Teyana Me Shay Jacqueli Shumpert ( Taylor; born December 10, 1990) is an American singer, actress, dancer and choreographer. In 2005, she signed a record deal with Pharrell Williams' Star Trak Entertainment imprint. Afterwards, she choreographed the music video for "Ring the Alarm" by Beyoncé. Taylor would then appear on MTV's My Super Sweet 16, prior to the 2008 release of her debut single "Google Me". Soon after, she landed uncredited guest features on the songs "Dark Fantasy" and "Hell of a Life" by Kanye West, from his album My Beautiful Dark Twisted Fantasy (2010).

In 2011, Taylor starred as Sabrina in the Tyler Perry film Madea's Big Happy Family. After asking to be released from her recording contract with Star Trak, she signed to Kanye West's GOOD Music label through Def Jam; and appeared on the Good Music compilation album Cruel Summer (2012), which reached number two on the Billboard 200 chart. In 2014, Taylor released her debut album VII; and has followed it with the release of the studio albums K.T.S.E. (2018), and The Album (2020), the latter of which reached the top ten on the Billboard 200 chart.

As an actress, Taylor has acted in the VH1 television series The Breaks, Lee Daniels' Star, and the Amazon Prime Video film Coming 2 America. Additionally, she starred in the VH1 reality television show Teyana and Iman, alongside her husband, basketball player Iman Shumpert. Taylor has collaborated with musicians such as Lauryn Hill, Erykah Badu, and Missy Elliott, and has co-written records for artists, including Usher, Chris Brown, and Omarion.

Early life 
Taylor was born on December 10, 1990, to Nikki Taylor and Tito Smith, in Harlem, New York City. She is of African and Trini descent. Taylor is her mother's only child while her father has two sons and another daughter from a different relationship. Her mother raised her and is currently her manager.

Career

2006–2011: Early career 
In September 2006, 15-year-old Teyana Taylor was credited as the choreographer on the music video for American entertainer Beyoncé's hit single, "Ring the Alarm". In January 2007, Taylor signed a deal to join American recording artist and record producer Pharrell Williams' Star Trak Entertainment label, through Interscope Records. In February 2007, Taylor first came into the public's awareness through her episode on MTV's My Super Sweet Sixteen, a show depicting over-the-top birthday parties for rich teenagers.

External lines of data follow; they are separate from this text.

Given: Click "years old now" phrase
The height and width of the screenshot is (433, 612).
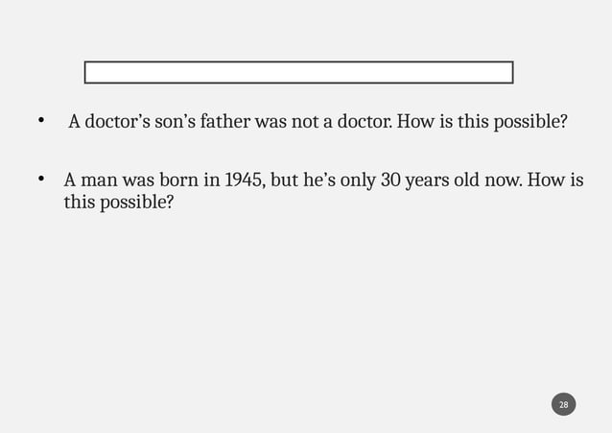Looking at the screenshot, I should (462, 180).
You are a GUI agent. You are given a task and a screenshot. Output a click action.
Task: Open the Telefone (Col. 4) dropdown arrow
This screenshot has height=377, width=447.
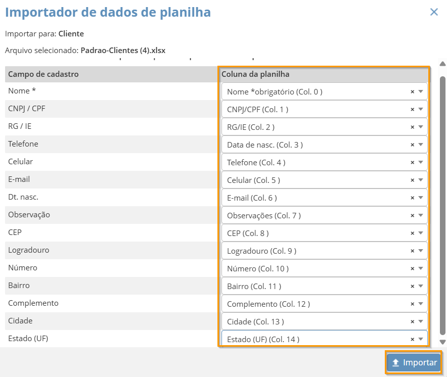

In 2007, Taylor appeared in the music video for Jay-Z's single, "Blue Magic", where she can be seen dancing and popping.

In February 2008, Taylor released her commercial debut single, called "Google Me". The song was released as the lead single for her debut full-length project, which is her debut mixtape, titled From a Planet Called Harlem. The tape, released August 16, 2009, features production from Jazze Pha, Pharrell, Mad Scientist, Frost, Shondre and Hit-Boy, among others. The tape also features "a mix of throwback break beats, futuristic boom bap, and melodic renderings is the perfect backdrop for the starlet's musical mayhem." "Google Me" reached at number 90 on the US Billboard Hot R&B/Hip-Hop Songs. The tape was also released for free download, billed as "the mixtape before her debut album".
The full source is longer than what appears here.